April 2, 2015
April 2, 2015
1. Second Side of Sexism: Analysis of Benevolent Practices of Subjugation and Domestic Violence in Southern Kyrgyzstan
Presenter: Bermet Zhanybekova, Senior, Psychology Department, AUCA
2. Adaptive and Maladaptive Coping Strategies among Fathers of Newborn Infants
Presenter: Aigerim Bakubatova, Senior, Psychology Department, AUCA
Second Side of Sexism: Analysis of Benevolent Practices of Subjugation and Domestic Violence in Southern Kyrgyzstan
Statistics show that the level of domestic violence toward women is higher in Southern parts of Kyrgyzstan. Women are considered to be weak and dependent on men. The subjugation of women is expressed in two types of sexism: hostile sexism and benevolent sexism. The research is based on a theory that “Societies that exalt women on a pedestal have higher level of violence and discrimination towards women”. The main goal of the research is to find out whether or not benevolent sexism and hostile sexism are correlated.
The south area of Kyrgyzstan is known for its specifically drastic backlash to traditional gender roles and women’s impoverishing situation. The research is important in contributing to understanding of the everyday practices of sexism in southern parts of Kyrgyzstan.
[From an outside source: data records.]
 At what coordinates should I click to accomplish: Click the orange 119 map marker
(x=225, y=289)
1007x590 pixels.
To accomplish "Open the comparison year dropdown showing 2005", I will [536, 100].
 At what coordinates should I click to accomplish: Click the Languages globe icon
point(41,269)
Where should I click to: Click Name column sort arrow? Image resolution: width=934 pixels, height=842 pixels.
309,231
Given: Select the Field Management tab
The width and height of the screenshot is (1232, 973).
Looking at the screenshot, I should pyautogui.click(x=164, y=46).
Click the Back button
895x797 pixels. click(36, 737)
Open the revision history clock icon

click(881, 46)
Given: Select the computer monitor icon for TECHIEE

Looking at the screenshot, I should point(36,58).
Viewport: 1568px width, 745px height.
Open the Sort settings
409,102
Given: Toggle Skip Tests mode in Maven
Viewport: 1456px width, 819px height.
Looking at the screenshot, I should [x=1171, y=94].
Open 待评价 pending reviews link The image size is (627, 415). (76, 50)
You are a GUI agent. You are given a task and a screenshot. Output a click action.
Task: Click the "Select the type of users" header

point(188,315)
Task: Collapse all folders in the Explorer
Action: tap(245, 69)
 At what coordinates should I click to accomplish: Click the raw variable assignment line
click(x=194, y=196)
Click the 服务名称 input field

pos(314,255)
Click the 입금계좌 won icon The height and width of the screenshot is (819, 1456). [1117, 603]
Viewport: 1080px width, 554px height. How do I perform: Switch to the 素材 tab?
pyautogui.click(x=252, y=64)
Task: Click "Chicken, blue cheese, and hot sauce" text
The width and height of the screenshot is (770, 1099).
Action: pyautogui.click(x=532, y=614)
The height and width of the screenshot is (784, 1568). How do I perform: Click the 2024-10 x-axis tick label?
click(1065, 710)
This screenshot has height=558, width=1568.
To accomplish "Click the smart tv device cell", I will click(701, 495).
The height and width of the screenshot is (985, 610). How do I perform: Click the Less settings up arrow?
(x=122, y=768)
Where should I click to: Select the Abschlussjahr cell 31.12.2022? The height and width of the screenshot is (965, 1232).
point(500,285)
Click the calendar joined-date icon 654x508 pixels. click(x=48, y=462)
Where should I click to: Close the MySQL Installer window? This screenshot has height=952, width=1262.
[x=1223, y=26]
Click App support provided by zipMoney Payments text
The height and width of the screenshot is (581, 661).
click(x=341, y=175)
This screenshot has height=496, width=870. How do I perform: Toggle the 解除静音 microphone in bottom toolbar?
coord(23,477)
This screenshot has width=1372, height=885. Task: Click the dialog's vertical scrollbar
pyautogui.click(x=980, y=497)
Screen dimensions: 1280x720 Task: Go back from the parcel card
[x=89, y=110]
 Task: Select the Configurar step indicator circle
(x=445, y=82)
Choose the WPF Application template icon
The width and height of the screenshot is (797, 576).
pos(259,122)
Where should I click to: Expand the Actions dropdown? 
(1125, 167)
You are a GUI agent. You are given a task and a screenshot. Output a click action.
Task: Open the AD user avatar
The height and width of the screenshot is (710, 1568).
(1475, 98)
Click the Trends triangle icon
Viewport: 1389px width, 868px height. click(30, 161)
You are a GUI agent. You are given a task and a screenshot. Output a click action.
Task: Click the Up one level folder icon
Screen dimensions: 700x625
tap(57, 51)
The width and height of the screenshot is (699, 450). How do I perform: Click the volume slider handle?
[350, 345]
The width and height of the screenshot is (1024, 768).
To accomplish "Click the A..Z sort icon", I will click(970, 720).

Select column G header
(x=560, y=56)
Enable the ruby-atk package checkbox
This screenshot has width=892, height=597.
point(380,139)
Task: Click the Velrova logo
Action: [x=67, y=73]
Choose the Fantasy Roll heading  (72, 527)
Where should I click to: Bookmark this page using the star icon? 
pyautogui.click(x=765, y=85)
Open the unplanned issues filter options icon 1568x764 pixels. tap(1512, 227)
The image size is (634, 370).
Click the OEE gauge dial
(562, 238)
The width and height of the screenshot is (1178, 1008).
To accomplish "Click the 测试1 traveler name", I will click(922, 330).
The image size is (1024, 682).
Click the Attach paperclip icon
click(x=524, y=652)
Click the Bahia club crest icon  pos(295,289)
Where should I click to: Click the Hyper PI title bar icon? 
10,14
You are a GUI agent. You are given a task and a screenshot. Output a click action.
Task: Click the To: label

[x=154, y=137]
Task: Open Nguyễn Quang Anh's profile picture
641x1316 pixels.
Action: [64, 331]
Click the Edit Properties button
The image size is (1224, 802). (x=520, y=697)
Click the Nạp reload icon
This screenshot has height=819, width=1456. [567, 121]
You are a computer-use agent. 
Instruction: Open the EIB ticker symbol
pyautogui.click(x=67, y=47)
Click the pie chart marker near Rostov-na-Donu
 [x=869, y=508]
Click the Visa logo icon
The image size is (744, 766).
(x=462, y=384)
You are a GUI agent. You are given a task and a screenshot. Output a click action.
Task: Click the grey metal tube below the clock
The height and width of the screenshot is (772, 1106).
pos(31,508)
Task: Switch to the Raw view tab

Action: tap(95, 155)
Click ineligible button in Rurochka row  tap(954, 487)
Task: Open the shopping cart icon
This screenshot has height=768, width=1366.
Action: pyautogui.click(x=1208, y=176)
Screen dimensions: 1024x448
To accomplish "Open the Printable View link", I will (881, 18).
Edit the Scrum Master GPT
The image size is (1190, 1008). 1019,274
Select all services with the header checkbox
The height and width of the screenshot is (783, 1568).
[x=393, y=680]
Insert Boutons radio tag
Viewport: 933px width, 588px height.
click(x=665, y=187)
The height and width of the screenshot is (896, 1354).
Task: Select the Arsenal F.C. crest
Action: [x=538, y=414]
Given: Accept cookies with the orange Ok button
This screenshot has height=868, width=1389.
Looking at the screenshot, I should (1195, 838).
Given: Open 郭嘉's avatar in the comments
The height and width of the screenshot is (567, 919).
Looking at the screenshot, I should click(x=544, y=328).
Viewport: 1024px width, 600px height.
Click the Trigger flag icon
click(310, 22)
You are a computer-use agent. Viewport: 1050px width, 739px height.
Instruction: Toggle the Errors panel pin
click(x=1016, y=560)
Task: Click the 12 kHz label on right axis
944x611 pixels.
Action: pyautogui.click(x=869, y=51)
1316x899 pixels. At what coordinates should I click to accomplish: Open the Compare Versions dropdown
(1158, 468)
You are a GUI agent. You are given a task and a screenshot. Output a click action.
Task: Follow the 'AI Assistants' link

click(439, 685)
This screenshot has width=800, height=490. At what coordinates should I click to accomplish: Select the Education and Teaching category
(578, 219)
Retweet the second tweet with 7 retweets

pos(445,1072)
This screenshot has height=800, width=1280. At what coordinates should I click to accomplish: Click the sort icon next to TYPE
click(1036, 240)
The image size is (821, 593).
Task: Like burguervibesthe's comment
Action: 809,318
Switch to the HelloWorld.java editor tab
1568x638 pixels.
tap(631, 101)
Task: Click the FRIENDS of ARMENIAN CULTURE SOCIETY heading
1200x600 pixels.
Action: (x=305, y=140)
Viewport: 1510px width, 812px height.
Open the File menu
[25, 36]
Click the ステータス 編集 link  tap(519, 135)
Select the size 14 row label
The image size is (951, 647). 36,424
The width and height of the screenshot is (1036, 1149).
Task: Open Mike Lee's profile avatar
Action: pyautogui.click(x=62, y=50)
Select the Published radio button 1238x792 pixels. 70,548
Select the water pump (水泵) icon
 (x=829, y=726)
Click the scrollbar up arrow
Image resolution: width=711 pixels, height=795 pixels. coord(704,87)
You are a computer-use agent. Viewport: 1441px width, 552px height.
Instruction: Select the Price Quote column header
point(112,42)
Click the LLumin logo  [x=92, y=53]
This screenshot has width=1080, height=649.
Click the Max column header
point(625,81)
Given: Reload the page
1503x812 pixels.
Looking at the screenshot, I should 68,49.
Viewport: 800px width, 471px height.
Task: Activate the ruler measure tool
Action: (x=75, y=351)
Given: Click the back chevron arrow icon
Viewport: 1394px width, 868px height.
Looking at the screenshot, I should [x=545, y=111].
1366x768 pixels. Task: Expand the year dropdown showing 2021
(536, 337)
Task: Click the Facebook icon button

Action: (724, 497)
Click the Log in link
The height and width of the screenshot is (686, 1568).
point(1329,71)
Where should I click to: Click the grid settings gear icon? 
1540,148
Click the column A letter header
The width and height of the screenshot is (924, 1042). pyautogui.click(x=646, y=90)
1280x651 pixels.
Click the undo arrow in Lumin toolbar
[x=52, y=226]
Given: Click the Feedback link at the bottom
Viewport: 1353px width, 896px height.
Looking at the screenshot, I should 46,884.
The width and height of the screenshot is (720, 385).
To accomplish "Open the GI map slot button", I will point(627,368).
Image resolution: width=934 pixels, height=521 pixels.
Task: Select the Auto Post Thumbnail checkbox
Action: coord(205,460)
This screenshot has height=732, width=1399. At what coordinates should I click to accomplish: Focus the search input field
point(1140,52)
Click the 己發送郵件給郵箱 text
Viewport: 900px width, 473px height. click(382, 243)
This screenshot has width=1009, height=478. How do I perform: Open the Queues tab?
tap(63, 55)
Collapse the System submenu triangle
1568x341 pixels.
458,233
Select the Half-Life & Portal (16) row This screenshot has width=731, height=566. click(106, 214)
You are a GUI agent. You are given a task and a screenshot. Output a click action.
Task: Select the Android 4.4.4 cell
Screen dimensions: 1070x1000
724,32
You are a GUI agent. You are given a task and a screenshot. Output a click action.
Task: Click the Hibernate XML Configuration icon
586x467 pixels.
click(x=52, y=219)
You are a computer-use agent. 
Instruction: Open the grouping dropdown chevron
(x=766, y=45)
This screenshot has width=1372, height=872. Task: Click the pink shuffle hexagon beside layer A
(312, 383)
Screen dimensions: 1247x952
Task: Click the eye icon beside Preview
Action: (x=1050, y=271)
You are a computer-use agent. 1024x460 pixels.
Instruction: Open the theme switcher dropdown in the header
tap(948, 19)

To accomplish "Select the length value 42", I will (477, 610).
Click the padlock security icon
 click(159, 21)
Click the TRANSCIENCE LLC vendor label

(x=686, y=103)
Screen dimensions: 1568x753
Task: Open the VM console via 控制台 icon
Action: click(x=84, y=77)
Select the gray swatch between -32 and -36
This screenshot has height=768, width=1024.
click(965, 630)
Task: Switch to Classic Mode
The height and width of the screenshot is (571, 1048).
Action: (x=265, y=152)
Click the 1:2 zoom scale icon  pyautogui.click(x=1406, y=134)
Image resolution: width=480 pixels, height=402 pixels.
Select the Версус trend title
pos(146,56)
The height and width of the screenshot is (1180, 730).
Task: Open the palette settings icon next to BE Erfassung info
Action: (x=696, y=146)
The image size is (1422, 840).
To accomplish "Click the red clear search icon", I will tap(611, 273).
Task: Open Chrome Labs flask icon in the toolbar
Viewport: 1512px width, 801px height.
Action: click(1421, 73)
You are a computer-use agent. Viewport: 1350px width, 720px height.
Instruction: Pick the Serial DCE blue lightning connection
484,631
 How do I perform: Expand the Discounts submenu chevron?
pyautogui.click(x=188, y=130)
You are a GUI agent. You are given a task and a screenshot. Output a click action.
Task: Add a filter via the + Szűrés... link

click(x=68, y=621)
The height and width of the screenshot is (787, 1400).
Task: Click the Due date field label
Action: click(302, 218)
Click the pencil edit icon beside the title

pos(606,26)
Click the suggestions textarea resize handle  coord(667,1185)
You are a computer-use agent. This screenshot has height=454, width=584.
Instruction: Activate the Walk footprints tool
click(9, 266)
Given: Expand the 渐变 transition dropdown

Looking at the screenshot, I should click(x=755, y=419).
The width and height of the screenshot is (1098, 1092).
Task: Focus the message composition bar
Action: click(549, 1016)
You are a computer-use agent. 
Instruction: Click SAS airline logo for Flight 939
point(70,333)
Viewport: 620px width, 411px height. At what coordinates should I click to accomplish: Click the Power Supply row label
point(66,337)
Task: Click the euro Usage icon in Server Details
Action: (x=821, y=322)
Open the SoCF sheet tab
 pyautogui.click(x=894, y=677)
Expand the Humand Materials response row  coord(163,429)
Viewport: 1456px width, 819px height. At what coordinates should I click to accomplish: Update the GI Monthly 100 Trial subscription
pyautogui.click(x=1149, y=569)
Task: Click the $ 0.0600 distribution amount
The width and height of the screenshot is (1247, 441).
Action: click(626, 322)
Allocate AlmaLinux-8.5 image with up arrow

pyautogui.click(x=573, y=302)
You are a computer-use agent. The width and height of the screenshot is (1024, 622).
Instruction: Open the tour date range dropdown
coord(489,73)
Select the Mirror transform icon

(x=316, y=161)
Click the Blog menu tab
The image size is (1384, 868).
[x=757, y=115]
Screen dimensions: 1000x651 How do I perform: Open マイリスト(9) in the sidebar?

Adaptive and Maladaptive Coping Strategies among Fathers of Newborn Infants
The following senior project investigates the coping strategies of new fathers. Studies suggest that becoming a father for the first time is an important and also stressful developmental process. The focus of the following research is to describe behaviors exhibited by fathers during the first year after birth of their first child. More specifically, the focus is on coping strategies - behavioral patterns which appeared after the birth of their child, or which changed quantitatively or qualitatively as a response to the birth of a child. Within the research, the level of stress of fathers is measured to provide understanding of stresses of fatherhood and how coping helps to deal with the stress.
The research studies the main changes that occur in the psychological state of fathers, discourses they develop during the transition and shifts that occur in self-perception, interpersonal interactions and their anticipation of future.